> Problem to solve
Please repeat, without alteration, the line containing "Given: Click into the Store input field" and every line that follows it to the end of the entries below, and only those lines.

── Extracted records

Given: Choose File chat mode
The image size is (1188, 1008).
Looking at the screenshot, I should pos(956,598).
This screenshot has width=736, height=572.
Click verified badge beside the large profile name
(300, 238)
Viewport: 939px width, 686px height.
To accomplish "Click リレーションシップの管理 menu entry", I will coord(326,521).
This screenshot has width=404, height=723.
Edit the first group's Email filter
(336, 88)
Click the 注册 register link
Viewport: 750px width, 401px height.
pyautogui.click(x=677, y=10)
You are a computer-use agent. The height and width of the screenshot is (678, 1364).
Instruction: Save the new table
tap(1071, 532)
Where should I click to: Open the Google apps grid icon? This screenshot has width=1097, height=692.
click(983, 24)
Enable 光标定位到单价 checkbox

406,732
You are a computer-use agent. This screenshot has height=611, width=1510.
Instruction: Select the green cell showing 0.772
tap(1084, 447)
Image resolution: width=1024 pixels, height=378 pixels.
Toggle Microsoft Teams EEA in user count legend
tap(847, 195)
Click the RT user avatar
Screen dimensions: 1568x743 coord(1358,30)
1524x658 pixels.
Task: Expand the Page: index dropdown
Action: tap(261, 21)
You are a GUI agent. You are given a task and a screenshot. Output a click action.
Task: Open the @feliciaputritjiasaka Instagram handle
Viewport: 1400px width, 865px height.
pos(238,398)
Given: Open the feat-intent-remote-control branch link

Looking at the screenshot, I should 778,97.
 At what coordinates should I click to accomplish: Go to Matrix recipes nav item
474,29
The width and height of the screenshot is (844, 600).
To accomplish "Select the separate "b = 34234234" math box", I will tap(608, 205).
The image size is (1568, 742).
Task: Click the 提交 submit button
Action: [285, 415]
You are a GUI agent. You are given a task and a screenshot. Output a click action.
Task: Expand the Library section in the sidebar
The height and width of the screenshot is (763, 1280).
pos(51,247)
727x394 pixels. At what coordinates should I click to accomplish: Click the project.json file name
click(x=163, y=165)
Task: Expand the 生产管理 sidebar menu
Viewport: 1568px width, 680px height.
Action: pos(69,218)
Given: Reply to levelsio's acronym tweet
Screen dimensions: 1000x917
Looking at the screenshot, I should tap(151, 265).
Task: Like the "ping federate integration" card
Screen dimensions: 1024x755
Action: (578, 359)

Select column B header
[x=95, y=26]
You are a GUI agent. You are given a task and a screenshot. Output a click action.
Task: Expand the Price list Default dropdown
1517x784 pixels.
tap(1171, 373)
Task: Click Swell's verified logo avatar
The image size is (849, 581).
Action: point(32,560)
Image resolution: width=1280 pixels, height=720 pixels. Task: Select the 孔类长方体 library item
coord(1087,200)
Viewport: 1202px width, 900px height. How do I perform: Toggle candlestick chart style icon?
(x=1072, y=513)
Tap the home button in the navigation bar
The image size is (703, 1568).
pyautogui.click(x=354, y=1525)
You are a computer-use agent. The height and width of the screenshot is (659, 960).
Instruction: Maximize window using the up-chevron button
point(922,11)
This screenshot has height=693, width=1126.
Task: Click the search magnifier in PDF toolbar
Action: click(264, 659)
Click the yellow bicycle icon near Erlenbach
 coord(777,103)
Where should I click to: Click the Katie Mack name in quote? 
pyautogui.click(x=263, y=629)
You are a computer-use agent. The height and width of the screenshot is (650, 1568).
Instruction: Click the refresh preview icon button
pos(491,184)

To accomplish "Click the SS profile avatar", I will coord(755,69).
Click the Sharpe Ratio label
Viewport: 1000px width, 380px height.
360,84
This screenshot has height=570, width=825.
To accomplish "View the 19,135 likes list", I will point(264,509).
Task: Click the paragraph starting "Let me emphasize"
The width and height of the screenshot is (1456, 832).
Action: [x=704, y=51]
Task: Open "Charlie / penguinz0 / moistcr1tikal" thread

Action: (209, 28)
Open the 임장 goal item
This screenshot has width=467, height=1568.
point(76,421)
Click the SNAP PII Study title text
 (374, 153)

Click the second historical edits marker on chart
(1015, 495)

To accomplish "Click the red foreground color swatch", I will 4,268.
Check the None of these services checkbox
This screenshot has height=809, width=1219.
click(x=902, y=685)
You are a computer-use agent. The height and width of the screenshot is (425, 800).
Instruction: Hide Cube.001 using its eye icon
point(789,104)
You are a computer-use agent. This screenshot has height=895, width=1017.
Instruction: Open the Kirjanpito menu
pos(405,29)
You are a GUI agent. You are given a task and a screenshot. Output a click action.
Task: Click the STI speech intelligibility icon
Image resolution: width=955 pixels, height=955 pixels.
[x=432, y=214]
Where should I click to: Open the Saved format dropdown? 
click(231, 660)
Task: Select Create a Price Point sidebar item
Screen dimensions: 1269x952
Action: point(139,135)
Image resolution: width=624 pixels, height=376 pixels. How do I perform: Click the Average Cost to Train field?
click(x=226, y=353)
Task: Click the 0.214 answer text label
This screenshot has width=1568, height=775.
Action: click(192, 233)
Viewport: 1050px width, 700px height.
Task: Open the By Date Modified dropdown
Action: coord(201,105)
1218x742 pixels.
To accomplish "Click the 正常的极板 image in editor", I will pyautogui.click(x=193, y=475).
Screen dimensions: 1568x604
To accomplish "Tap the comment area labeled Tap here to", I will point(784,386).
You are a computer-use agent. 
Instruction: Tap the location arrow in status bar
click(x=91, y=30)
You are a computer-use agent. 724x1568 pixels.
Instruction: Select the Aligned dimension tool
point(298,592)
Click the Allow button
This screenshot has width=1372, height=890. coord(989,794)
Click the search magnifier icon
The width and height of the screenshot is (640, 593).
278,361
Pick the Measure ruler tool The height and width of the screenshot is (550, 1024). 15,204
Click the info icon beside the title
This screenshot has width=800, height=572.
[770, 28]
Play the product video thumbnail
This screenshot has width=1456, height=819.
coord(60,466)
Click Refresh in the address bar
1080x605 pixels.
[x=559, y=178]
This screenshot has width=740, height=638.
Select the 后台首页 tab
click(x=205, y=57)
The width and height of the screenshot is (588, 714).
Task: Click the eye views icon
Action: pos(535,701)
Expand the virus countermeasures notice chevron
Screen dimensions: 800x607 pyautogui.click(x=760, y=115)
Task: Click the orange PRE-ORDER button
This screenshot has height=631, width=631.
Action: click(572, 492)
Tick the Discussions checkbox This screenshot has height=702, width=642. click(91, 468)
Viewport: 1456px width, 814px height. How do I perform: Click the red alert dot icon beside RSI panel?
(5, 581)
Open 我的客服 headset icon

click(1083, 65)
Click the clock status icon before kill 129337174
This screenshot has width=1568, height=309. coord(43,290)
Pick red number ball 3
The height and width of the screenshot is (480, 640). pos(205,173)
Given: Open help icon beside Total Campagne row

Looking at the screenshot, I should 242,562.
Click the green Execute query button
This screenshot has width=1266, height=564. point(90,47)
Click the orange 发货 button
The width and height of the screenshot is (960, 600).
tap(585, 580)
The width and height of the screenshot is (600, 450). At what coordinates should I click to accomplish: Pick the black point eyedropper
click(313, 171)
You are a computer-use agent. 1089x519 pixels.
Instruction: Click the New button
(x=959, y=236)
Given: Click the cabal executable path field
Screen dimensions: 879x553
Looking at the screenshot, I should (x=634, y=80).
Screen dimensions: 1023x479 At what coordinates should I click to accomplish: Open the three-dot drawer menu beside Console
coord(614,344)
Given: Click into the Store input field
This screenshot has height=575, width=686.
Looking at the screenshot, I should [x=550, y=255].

────

> The completed task
Given: Click into the Store input field
This screenshot has height=575, width=686.
Looking at the screenshot, I should [x=550, y=255].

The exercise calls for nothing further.